(Stored data entries)

□ □ □ □ □ □ □

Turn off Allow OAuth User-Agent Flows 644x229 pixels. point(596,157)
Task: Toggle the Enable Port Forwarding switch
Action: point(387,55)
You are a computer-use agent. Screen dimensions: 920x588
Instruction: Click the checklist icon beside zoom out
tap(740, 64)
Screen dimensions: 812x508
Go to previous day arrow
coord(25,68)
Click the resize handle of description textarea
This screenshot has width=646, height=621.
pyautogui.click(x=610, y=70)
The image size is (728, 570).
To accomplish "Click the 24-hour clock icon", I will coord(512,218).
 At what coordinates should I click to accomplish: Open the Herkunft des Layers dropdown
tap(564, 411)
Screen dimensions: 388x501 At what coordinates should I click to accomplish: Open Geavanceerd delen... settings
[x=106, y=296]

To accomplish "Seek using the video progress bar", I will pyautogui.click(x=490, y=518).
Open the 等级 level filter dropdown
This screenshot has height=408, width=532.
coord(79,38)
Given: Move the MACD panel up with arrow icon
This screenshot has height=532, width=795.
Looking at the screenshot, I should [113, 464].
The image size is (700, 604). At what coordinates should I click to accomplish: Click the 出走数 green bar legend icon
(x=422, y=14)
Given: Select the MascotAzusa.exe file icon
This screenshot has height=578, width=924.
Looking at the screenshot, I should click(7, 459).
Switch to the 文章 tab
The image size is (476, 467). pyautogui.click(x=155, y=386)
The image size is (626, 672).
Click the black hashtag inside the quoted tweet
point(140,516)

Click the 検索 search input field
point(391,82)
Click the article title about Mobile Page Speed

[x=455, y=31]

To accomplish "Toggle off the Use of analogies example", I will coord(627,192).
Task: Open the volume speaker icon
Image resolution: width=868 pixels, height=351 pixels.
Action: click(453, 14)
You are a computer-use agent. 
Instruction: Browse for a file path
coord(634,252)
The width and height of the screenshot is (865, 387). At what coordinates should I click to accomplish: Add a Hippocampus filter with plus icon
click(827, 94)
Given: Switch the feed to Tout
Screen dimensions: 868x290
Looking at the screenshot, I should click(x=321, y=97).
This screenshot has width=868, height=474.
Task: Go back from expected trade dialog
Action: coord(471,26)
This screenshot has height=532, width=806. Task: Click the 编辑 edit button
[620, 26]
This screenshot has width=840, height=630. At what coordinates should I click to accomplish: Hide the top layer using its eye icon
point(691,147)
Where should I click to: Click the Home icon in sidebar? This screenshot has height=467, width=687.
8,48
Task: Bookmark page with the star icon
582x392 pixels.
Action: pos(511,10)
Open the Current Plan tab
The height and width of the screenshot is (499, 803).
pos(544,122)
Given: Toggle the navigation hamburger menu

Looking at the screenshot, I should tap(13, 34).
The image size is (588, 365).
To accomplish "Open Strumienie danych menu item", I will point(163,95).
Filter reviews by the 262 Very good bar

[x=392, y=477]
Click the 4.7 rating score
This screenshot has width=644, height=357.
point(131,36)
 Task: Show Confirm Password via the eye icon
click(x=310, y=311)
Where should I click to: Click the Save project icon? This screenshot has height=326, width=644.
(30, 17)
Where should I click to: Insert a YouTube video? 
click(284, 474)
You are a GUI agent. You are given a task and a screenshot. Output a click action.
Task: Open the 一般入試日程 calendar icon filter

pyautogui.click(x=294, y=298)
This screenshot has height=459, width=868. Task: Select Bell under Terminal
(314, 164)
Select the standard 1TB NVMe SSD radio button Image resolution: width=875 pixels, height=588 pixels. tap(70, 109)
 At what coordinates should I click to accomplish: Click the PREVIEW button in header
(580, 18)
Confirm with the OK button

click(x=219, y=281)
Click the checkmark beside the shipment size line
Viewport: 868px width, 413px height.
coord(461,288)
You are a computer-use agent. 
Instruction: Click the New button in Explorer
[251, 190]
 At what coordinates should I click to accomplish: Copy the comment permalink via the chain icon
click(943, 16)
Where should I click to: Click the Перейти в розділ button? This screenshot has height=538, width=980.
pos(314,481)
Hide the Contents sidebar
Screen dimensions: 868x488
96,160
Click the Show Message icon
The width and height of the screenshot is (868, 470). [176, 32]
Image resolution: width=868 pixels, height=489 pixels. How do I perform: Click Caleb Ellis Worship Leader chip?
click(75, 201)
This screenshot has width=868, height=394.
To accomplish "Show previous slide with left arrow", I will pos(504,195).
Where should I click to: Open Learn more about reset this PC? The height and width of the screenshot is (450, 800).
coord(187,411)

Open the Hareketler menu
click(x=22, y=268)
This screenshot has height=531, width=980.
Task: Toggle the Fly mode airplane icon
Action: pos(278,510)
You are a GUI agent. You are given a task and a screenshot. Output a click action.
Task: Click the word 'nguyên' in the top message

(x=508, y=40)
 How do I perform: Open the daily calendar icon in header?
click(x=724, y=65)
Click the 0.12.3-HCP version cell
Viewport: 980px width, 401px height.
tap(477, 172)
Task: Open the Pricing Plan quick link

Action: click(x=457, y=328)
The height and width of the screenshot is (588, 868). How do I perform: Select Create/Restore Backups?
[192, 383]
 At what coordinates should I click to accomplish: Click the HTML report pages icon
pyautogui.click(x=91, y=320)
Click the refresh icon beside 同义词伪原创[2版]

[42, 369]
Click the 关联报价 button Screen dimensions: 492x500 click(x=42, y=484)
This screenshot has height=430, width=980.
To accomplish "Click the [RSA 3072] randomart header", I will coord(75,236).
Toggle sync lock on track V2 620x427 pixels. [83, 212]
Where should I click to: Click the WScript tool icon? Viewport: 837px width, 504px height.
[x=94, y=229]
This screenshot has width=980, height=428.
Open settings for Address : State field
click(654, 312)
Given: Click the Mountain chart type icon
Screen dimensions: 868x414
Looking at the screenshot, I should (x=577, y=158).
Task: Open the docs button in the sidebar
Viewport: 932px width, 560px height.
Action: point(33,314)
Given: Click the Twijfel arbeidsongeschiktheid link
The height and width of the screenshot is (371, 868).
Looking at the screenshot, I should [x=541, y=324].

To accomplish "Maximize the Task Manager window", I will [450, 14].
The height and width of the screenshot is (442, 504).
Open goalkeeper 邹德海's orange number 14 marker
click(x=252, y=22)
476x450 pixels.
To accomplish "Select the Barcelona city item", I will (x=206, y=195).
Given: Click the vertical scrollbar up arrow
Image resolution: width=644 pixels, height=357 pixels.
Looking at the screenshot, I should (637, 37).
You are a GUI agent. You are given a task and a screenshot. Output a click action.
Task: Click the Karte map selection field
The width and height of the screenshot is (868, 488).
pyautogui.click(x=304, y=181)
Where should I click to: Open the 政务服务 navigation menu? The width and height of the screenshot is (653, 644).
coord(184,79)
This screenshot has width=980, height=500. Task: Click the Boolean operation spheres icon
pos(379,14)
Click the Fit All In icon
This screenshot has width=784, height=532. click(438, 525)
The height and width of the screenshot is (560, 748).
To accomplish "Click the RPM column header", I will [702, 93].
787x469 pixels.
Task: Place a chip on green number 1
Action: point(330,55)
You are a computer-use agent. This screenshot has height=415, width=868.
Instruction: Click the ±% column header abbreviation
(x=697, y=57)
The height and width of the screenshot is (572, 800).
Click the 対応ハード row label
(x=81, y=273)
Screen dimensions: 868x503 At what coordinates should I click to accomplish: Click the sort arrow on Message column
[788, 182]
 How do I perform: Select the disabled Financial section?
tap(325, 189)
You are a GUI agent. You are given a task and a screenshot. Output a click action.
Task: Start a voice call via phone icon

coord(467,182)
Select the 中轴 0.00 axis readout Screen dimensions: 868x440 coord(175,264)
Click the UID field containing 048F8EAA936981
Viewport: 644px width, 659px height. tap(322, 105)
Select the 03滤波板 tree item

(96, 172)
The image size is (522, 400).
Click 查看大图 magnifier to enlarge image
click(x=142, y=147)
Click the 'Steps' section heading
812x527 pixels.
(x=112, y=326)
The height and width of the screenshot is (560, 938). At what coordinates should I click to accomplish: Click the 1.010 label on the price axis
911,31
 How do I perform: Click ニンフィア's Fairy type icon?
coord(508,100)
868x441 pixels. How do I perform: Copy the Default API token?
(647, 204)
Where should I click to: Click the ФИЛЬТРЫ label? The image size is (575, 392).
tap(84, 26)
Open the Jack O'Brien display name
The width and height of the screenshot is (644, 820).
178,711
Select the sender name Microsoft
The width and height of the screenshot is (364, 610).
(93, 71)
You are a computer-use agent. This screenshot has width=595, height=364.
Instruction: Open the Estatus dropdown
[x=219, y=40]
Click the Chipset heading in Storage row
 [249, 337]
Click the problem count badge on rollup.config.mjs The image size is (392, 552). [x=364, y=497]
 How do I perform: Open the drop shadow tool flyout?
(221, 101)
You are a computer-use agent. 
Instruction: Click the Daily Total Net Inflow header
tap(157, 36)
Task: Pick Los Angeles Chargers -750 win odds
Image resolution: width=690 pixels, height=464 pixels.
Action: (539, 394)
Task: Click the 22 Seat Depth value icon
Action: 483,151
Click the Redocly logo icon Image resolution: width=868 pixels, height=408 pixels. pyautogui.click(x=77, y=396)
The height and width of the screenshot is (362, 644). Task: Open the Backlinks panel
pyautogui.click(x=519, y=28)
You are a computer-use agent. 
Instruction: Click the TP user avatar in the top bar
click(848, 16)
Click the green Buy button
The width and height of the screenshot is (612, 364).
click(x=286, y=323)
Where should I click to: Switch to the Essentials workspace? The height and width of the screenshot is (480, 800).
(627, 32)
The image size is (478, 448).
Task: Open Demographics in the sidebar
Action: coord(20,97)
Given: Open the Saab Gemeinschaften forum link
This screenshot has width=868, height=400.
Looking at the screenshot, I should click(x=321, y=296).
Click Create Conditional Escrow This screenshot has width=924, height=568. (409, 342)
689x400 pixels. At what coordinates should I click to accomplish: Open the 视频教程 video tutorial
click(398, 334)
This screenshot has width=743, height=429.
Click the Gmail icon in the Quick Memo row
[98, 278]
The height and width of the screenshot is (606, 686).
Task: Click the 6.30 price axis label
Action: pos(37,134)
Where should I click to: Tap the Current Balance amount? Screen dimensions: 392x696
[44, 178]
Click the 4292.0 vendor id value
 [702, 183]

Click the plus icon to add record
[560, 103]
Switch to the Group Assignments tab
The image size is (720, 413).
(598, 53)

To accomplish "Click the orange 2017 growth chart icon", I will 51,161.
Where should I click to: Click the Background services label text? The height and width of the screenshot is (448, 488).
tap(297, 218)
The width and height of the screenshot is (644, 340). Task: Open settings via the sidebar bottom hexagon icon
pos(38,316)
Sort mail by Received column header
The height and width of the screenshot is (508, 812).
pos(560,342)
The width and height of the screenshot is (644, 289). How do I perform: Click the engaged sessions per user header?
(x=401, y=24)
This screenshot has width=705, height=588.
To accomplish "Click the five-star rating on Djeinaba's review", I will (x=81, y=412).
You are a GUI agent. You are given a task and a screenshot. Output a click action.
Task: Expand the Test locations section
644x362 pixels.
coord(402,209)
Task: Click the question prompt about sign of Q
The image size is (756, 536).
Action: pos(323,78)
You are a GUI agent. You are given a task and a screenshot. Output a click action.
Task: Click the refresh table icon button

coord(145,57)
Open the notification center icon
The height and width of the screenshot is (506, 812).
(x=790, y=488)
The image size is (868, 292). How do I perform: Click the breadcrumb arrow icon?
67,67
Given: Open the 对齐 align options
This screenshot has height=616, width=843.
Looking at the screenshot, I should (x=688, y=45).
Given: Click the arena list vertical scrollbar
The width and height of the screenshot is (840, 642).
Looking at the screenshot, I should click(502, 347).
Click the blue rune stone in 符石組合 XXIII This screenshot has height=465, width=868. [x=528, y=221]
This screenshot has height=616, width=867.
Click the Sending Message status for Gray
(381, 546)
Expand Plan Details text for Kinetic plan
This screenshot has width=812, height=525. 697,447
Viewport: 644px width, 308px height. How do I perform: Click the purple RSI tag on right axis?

□ □ □ □ □ □ □

* _The task_
Using the data above, print exactly the lines from the line that contains "Click the Fit All In icon" through the line that contains "Select the 中轴", with both included.

* _Answer area_
Click the Fit All In icon
This screenshot has width=784, height=532. click(438, 525)
The height and width of the screenshot is (560, 748).
To accomplish "Click the RPM column header", I will [702, 93].
787x469 pixels.
Task: Place a chip on green number 1
Action: point(330,55)
You are a computer-use agent. This screenshot has height=415, width=868.
Instruction: Click the ±% column header abbreviation
(x=697, y=57)
The height and width of the screenshot is (572, 800).
Click the 対応ハード row label
(x=81, y=273)
Screen dimensions: 868x503 At what coordinates should I click to accomplish: Click the sort arrow on Message column
[788, 182]
 How do I perform: Select the disabled Financial section?
tap(325, 189)
You are a GUI agent. You are given a task and a screenshot. Output a click action.
Task: Start a voice call via phone icon

coord(467,182)
Select the 中轴 0.00 axis readout Screen dimensions: 868x440 coord(175,264)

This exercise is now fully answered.